Robert Rorke

Robert Rorke

TV

Why did David Letterman wait until now to say goodbye?

A typical late-night with Jimmy Fallon might include the host doing the “mom dance” with First Lady Michelle Obama or impersonating Bruce Springsteen — with a cameo from the Boss — on a hilarious sendup of “Born to Run,” the lyrics reworked as “Gov. Christie’s Traffic Jam.”

Over on Jimmy Kimmel’s show, the host might reveal that he asked parents to pretend to eat their kids’ Halloween candy, then upload their crestfallen reactions on YouTube.

What’s David Letterman up to, most nights? Same old, same old. In March, Emma Watson came on, and Dave, now 66, told her how his son was going to read the “Harry Potter” books. And then she promoted her new movie, “Noah.”

Did Letterman pick the perfect time to retire or what?

With the late-night television landscape undergoing its biggest and most exciting shift in 20 years and ambitious hosts carving out their own niches, Letterman suddenly looks like the odd man out. He was once the cutting edge of the talk-show genre — his unbridled irreverence made him a media favorite — but now he’s no longer part of the excitement.

After more than 30 years on the late-night circuit, it’s bound to happen.

The Jimmys — Kimmel and Fallon — and Seth Meyers are making their own inroads much as Letterman and his lifelong rival, Jay Leno — who was forced to leave his NBC show in February — did when they were younger, more ambitious men.

The Jimmys: Kimmel and Fallon.WireImage

The new late-night hosts have made their shows more interactive with viewers, and, in the case of Fallon, filmed full-scale production numbers, such as his recent, joyous clip of Kevin Bacon re-creating his number from “Footloose.” These build the kind of social media buzz that is the new proving ground of any show’s success.

The last time the notoriously reclusive Letterman made headlines was in 2009, when news of his liaisons with female staffers, including his former assistant, came out into the open, shortly after his marriage to longtime girlfriend Regina Lasko.
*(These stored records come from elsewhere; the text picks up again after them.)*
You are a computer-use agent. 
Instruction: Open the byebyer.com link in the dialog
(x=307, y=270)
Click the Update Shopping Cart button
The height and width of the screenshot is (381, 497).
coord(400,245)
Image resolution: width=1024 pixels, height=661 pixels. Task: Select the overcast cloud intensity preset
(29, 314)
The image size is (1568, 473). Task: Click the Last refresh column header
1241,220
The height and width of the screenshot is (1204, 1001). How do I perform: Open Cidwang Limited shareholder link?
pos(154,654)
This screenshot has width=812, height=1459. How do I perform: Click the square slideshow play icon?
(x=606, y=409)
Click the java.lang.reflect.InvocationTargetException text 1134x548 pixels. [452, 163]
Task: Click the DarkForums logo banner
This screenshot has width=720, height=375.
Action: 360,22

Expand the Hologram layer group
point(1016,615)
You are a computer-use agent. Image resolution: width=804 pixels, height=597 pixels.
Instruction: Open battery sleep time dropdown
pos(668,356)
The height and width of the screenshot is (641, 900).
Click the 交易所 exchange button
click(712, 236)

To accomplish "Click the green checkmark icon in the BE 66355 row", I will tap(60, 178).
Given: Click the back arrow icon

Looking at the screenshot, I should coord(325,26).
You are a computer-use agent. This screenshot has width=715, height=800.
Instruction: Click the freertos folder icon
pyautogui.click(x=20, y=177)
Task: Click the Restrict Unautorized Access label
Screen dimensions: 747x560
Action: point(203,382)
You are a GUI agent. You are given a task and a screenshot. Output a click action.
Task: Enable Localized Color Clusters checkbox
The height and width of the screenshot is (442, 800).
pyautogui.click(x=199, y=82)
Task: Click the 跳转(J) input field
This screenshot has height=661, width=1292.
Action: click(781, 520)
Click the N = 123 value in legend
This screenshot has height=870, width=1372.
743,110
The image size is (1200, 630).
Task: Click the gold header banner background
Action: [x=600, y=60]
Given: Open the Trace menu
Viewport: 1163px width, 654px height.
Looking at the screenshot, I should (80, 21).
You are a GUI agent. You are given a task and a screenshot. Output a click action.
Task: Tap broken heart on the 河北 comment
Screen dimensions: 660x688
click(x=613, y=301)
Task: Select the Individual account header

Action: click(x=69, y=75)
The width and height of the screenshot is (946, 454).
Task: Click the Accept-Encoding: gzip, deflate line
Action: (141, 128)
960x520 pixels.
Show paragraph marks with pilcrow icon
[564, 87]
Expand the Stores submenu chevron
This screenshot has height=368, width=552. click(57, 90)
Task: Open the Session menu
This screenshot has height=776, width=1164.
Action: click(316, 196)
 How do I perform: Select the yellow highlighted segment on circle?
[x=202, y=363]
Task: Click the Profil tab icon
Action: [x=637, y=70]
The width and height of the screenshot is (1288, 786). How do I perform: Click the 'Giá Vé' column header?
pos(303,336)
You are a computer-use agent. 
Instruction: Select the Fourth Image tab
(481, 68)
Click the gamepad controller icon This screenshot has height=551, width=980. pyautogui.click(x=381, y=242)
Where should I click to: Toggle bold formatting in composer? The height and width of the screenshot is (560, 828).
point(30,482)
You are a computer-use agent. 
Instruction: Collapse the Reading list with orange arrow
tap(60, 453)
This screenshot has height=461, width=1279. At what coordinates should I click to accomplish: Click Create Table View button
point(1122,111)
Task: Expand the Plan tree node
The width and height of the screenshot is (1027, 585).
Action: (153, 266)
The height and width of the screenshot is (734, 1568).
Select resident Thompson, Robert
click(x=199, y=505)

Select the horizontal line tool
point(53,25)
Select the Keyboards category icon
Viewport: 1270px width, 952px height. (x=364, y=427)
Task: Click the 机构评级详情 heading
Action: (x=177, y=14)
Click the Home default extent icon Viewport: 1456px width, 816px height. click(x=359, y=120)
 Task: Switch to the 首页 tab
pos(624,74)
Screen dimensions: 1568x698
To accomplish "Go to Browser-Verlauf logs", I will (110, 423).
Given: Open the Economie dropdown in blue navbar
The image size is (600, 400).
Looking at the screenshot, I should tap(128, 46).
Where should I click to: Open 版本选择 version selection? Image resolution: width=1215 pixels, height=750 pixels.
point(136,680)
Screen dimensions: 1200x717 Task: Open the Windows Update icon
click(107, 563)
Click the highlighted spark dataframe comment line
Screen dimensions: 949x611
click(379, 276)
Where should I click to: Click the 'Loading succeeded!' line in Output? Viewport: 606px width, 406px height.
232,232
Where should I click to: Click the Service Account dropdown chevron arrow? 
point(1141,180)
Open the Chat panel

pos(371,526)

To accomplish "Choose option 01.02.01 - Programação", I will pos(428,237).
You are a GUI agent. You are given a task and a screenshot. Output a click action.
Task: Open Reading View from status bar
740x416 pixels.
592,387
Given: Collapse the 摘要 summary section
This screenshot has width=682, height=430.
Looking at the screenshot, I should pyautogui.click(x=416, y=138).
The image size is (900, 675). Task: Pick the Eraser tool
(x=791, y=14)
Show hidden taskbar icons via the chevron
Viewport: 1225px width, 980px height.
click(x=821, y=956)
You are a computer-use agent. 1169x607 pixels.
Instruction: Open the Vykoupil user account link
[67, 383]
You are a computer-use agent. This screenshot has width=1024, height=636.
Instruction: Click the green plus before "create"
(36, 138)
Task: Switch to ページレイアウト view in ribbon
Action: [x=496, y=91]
A mortified Letterman handled the situation diplomatically, apologizing on-air, but the scandal cast him in a new, unflattering light and couldn’t have been good for workplace morale. The late-night king and media darling was the subject of the news, not the newsmaker.

Letterman had begun to lose his edge in the early years of the 21st century when Jon Stewart’s “Daily Show” started scooping up all the Emmys for Outstanding Music, Variety or Comedy Series (Stewart had a 10-year streak, from 2003 to 2012).

Jon Stewart is the host of Comedy Central’s “The Daily Show.”Kevin Fitzsimons

Still, Letterman’s legendary status casts a long shadow. When he began his talk-show career in 1982, following “The Tonight Show” with “Late Night with David Letterman,” he brought a sense of mischief and irreverence to the gentlemen’s circuit. His goofy new skits — including Stupid Pet Tricks, where dogs drive cars or recite “poetry,” and the Top 10 List, which counted down, in an increasingly absurd fashion, the news events of the day — made him famous and earned his show nine Emmy Awards over the years. His edgy humor attracted the same demographic sought today by Fallon and company: 20-somethings looking for young comedians they can identify with.

He switched networks in 1993, after losing “The Tonight Show” to Leno following Johnny Carson’s retirement. For the first three years on CBS, Letterman beat Leno in the ratings — a personal victory — and the comedy had a liberating, anarchic spirit.

When he took the show to San Francisco for a week in 1996, he sent a crate of tennis balls and then watermelons rolling down a slanted street. “Release the melons!” he commanded with demented, gap-toothed glee.

In another skit, from 1997, he commandeered a drive-through Taco Bell and told customers he was Dave, the manager, and their orders would take 90 minutes to prepare. When one customer scolded him for being rude, he said, “Both of my parents were rude and I guess I get it from them.”

Those were the days, and there are countless moments — brash, bold and brilliant — like this. But as he got older — and richer (his salary was estimated to be $32 million in 2009) — Letterman turned a great gig into a desk job, and the spark went out.

The Top 10 lists were fine and the Stupid Pet Tricks still cute, but Letterman didn’t seem to have any interest in doing anything crazy anymore. The stars came out, sat down and Dave did the interview. Then he introduced the musical guest. That’s a wrap.

So, are we in for another year of this? TV legends and long-in-the-tooth TV shows take longer and longer to say farewell these days. Barbara Walters announced her retirement from ABC News, coming May 16, a year ago.

Letterman’s longtime fans, many of them aging baby boomers, have every right to get nostalgic about the old Dave, the guy who would pull any stunt for a laugh. In a perfect world, he would take his final year to recapture some of his brazen, bygone glory and give us some of that vintage Letterman. Not the one we can only find in YouTube clips.